Psaras et al. [9] propose the ProbCache algorithm which approximates the caching capability of a path and caches contents probabilistically to leave caching space for other flows sharing (part of) the same path and to fairly multiplex contents in caches along the path from the server to the client. ProbCache considers each path of caching entities as a pool of caching resources and tries to find optimal ways of distributing content in these caches. Jeswani et al. [10] propose the DiffCache algorithm which computes a cache composition with the objective of minimizing transfers from repository, thereby reducing request service time. The algorithm is based on the phenomenon that image templates often have high degree of commonality. They exploit the presence of this commonality among template files to generate different files or patches between two templates. A patch file can be applied on another template to generate a new template. Instead of caching large templates, they can cache patches and templates and effectively cater to a larger set of template requests by paying a small cost of patching time, while saving the time to fetch the complete template file from the repository. Neumann et al. [11] propose the hybrid cloud storage framework (HCSF) which includes cache synchronization with table storage and provides cloud application developers with single point of data access. Their article demonstrates how the data consistency and persistence of tabular storage can be combined with a volatile but fast distributed cache, while adhering to the CAP theorem.
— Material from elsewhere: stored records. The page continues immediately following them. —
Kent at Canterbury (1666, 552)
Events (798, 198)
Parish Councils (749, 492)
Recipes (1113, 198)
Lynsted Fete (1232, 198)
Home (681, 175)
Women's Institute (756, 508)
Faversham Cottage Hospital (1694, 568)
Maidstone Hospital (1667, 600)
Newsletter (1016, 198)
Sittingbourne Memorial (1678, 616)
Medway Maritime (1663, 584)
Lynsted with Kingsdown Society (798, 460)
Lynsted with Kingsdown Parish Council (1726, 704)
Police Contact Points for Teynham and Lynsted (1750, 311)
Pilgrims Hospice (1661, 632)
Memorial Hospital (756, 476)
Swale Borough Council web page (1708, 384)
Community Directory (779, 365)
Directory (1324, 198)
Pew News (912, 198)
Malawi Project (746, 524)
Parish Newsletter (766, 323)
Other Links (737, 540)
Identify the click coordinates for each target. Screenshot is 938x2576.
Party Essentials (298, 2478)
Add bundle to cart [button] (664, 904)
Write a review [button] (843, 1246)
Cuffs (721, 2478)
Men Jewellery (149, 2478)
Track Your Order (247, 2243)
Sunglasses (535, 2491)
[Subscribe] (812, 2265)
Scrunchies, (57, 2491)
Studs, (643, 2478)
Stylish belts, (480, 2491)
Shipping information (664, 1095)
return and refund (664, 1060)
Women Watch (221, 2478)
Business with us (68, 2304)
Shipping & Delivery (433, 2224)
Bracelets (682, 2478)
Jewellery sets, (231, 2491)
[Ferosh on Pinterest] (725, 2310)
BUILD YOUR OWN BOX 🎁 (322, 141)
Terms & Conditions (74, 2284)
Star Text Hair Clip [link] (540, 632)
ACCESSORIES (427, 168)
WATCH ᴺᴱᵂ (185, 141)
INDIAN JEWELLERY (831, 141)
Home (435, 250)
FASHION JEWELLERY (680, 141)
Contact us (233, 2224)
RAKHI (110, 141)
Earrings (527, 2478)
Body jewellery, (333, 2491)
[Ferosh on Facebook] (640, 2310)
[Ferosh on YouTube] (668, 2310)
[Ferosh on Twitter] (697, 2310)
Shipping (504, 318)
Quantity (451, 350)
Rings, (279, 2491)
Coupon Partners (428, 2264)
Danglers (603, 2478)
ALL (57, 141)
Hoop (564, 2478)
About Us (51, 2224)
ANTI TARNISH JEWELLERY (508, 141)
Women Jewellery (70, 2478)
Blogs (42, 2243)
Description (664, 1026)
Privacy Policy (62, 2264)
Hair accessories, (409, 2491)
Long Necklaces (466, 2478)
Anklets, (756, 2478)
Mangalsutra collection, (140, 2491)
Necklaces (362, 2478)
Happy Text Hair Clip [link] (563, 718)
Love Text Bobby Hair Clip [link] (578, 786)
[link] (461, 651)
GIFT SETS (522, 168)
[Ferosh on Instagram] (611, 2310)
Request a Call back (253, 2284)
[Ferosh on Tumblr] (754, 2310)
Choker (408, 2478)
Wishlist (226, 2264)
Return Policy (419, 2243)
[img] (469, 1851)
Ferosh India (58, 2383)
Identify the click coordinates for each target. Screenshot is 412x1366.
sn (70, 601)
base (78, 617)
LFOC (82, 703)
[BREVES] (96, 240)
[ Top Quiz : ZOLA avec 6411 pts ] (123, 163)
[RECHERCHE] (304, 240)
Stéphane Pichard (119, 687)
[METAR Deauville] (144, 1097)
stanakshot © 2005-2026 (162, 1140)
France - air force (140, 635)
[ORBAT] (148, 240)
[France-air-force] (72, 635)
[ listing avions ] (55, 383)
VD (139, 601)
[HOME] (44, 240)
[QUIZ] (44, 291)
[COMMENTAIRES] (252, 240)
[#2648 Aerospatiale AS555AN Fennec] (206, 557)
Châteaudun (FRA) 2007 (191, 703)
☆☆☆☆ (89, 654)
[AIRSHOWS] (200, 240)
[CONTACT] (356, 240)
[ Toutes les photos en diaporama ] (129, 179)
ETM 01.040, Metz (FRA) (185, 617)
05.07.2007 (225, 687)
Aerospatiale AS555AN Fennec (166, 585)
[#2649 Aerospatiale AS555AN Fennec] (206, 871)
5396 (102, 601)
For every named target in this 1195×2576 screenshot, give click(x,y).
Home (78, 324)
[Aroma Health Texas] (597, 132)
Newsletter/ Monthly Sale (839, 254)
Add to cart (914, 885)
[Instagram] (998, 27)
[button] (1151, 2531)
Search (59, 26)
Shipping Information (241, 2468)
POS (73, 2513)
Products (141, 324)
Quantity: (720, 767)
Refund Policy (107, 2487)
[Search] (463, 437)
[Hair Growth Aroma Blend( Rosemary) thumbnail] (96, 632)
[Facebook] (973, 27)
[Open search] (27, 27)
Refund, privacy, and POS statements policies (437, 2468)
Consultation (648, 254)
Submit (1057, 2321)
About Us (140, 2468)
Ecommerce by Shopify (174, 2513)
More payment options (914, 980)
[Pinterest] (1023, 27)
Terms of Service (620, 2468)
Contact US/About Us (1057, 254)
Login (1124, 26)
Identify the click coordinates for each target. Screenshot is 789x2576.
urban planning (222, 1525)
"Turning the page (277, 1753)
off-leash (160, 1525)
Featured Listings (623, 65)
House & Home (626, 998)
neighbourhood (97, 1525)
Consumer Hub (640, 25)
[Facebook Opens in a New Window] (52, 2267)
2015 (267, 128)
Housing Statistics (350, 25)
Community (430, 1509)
Identifying and predicting user’s behavior and interested content are often more valuable than simply providing services to users. Traditional caching decisions are driven by user requests. Statistical decision-making based on the popularity, size, type, and location of content has high requirements on hardware resources and poor flexibility. Its algorithm does not offer long-term memory and intelligence. Recently, Mnih et al. [12] combine deep learning and reinforcement learning algorithms, using game video images (high-dimensional sensory information) and game scores as inputs to simulate a human player playing the Atari 2600 game. In the absence of explicitly defined game rules and human experience, the intelligent agent, through studying human behavior, ultimately attains the level of human professional players and surpasses all similar algorithms. Besides, Silver et al. [13] propose a new search algorithm that combines Monte Carlo simulation with value and policy networks. Using this search algorithm, their program AlphaGo achieved a 99.8% winning rate against other Go programs and defeated the human European Go champion by 5 games to 0. The above two achievements have aroused great concern of AI researchers.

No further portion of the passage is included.